Measurement-based acceleration of optical computations
I. V. Vovchenko, A. A. Zyablovsky, A. A. Pukhov, E. S. Andrianov
TL;DR
This work proposes a measurement-based approach to accelerate optical linear computations by exploiting collective, Rabi-like oscillations in a central resonator coupled to $N$ side resonators. By averaging the central-mode occupancy over a time window, the output encodes a dot-product between a matrix of squared couplings and a vector of initial side-mode occupancies, enabling matrix-vector multiplication with a matrix formed by the couplings and an input vector from the initial occupancies.
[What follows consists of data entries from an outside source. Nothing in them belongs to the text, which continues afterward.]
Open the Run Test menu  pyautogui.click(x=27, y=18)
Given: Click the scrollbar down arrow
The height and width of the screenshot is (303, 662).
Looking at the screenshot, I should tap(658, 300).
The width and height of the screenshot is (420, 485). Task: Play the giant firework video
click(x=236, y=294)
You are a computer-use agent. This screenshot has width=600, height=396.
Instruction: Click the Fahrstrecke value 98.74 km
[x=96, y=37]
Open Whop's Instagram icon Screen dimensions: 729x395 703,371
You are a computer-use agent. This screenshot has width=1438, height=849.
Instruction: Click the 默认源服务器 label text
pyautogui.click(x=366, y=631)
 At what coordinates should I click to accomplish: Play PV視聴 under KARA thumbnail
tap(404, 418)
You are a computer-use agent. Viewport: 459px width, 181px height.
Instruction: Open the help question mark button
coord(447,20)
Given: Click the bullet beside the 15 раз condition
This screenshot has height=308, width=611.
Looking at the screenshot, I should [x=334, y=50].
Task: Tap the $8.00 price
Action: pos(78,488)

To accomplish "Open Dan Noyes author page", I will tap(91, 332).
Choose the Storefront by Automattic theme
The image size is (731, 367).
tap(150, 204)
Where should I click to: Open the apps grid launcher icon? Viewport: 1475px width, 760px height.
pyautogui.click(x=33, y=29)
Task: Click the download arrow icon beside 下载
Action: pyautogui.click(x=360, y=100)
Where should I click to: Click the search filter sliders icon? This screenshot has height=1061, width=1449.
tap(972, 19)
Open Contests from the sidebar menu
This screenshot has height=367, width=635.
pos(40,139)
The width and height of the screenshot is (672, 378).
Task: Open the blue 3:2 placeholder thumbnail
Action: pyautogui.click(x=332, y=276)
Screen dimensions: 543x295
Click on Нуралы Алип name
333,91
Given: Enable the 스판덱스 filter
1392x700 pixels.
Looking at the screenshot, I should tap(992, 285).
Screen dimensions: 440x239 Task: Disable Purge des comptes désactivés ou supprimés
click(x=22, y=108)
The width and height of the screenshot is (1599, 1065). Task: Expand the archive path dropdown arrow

The key findings show that the collective oscillation frequency scales as $\Omega_R=\sqrt{(\Delta/2)^2+(\vec{\Omega},\vec{\Omega})}$, and for zero detuning, $\Omega_R\sim\sqrt{N}$, leading to a reduction in computation time as $t_0\propto 1/\Omega_R$. The paper also analyzes limits from non-resonant cross-talk in a restricted optical frequency band, providing estimates such as a per-frequency rate around $10^{13}$ Hz and potential aggregate rates up to $\sim 10^{16}$ Hz when using many parallel frequencies, while highlighting the trade-off between parallelism and bandwidth. These results suggest a path to fast, measurement-enabled optical coprocessors and extendable concepts to other bosonic platforms.
Abstract
Analog coprocessors are intensively developing nowadays with the aim to optimize energy computations of neural networks. In this work we focus on the possibility of using detection of collective oscillations in optical systems for computational purposes. We show that in a system of coupled resonators, collective oscillations can be used to implement matrix-vector multiplication. The matrix is formed by the coupling constants between the resonators, and the input vector is formed by the initial occupancies of the involved modes. The frequency of the collective oscillations is growing with the number of the involved modes, similarly to Rabi oscillations. The time needed for their detection, i.e., averaging, decreases with an increase in the input vector dimension. We discuss the limitations imposed on parallel computation in the system by restriction of the allowed optical frequency band.